Prior to any legally binding AI safety framework being applied to them, major AI tech companies were actively involved in publicly funded research into the safety of their commercial technologies. This suggests that they will at least have some control over how AI safety is viewed and which elements, topics, and themes get prioritized (and which, therefore, get downplayed). And by affecting the type of research that takes place because it can depend on how much access they give.
Meanwhile, AI ethicists have long expressed concern that the focus on the potential dangers that “superintelligent” AIs may present to people is obstructing discussions of the actual harms that these technologies are already causing, such as bias and discrimination, invasion of privacy, copyright violations, and resource exploitation.
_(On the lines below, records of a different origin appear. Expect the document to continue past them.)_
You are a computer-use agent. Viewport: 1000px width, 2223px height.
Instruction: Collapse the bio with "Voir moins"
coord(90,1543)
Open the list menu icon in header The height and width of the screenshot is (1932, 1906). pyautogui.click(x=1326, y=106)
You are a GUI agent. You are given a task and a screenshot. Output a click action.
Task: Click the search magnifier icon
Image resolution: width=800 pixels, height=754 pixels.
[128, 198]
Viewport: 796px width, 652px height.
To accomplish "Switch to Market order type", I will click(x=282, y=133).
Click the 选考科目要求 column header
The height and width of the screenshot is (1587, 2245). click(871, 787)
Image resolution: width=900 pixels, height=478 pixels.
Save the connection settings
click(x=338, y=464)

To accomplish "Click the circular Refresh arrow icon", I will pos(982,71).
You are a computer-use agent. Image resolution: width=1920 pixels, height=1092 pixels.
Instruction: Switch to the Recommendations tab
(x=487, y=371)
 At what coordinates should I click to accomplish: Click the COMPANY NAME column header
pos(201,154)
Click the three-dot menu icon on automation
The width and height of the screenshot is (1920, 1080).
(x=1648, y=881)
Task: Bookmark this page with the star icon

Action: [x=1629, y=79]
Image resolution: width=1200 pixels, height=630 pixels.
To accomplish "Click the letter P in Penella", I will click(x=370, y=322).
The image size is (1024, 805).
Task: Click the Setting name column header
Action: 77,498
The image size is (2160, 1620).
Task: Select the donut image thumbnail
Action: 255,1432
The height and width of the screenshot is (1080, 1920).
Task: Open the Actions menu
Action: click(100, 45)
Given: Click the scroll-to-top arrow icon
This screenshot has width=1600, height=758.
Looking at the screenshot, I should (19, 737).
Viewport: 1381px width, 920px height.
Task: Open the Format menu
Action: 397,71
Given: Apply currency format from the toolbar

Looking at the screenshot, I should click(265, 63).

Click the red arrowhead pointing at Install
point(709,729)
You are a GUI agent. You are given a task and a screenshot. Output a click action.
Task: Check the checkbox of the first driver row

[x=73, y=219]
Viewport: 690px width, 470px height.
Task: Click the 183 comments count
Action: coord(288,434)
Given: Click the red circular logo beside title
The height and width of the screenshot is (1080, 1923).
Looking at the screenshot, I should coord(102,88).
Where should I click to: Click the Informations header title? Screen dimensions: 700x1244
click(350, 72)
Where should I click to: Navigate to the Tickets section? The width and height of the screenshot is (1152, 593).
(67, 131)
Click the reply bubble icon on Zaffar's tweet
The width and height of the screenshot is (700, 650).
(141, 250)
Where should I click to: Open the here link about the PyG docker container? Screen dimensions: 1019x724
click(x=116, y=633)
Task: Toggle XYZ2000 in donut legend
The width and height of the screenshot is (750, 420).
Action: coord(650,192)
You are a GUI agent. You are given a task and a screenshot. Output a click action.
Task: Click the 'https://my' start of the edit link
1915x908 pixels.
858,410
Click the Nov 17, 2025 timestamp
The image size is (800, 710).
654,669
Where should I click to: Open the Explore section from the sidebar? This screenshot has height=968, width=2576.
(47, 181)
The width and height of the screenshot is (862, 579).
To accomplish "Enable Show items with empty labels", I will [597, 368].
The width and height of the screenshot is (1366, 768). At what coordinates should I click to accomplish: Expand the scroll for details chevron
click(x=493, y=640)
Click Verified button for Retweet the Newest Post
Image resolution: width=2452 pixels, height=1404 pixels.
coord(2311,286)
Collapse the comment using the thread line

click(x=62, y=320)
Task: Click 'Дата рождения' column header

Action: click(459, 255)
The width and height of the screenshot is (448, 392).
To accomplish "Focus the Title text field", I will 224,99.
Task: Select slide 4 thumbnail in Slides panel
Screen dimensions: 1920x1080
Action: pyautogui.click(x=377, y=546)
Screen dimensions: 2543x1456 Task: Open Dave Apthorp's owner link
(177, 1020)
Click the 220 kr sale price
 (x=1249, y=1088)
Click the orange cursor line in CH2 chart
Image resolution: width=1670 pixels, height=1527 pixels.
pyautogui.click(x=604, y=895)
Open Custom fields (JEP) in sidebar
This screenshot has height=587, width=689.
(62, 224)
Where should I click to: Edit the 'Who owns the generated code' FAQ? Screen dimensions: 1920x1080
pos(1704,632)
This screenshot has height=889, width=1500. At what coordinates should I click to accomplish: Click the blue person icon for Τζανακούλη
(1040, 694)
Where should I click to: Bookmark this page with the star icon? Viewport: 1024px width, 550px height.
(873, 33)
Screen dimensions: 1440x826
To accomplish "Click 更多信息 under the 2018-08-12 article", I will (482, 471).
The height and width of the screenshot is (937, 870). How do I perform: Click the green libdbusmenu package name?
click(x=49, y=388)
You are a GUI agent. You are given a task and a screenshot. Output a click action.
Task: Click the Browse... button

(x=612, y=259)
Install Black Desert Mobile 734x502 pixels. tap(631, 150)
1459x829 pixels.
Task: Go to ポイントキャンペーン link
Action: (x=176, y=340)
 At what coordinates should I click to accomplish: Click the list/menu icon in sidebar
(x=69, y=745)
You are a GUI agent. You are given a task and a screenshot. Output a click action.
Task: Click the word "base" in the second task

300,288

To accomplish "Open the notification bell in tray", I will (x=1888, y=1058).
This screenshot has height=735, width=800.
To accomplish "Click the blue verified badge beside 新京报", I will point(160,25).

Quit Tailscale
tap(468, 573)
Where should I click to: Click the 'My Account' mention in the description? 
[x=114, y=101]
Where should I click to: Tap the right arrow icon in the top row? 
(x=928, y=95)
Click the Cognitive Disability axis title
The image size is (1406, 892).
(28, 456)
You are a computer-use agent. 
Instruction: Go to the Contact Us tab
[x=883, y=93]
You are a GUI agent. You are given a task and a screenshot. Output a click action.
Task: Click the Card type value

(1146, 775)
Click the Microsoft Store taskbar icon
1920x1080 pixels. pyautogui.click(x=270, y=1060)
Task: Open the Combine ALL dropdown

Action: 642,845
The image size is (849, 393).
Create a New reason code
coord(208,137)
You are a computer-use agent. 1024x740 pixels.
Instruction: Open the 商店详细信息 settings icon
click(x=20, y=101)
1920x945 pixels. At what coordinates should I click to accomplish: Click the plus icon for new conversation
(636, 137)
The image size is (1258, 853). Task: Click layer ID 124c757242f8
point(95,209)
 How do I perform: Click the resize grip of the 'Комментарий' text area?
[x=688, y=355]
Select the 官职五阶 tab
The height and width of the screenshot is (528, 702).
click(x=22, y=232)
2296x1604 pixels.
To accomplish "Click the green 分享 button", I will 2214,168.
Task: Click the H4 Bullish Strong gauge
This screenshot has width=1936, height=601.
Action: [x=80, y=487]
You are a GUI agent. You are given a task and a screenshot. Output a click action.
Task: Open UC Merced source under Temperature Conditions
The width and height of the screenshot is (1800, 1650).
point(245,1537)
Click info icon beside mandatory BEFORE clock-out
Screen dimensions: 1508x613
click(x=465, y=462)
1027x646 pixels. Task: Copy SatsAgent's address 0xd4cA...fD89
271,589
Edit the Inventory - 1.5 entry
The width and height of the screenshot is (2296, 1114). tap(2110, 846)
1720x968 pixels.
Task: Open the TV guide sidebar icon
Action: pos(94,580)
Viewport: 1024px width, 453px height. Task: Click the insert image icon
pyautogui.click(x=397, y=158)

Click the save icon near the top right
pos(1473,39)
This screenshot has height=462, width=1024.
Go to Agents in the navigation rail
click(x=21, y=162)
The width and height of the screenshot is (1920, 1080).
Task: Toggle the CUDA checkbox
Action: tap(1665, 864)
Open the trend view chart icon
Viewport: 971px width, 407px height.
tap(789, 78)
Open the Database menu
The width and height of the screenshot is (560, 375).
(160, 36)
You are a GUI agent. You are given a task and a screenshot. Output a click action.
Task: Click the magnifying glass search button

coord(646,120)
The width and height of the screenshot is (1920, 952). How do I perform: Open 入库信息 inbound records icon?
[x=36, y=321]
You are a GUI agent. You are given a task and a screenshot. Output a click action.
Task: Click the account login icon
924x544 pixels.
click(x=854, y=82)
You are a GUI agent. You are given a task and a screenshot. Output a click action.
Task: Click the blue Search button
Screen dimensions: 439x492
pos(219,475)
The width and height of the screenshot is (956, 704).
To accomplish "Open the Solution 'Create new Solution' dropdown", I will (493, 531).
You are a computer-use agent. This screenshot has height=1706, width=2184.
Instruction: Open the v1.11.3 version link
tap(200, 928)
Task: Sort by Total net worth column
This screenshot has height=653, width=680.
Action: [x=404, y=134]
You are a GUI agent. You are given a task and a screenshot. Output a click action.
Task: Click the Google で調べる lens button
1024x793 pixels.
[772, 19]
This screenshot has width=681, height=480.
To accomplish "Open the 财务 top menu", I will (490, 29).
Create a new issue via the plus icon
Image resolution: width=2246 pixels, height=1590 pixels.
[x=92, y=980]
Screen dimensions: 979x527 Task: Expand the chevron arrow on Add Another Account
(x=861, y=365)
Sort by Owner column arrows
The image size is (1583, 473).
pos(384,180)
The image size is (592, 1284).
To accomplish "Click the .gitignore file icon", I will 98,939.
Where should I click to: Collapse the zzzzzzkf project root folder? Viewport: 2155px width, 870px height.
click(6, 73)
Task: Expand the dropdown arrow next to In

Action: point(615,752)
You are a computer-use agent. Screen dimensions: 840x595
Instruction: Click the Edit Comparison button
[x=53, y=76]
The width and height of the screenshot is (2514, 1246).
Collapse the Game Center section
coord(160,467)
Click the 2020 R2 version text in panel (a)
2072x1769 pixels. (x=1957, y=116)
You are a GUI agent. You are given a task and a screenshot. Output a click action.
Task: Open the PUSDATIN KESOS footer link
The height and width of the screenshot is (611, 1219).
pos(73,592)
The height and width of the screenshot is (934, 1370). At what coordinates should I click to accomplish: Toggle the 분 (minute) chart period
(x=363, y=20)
In order for the AI summit and broader AI safety efforts to produce robust and credible results, the UK government must ensure the participation of independent researchers, civil society organizations, and groups that are disproportionately at risk of harm from automation, rather than simply trumpeting its plan for a partnership between “brilliant AI companies” and local academics. This is because academic research is already frequently dependent on funding from teh private sector.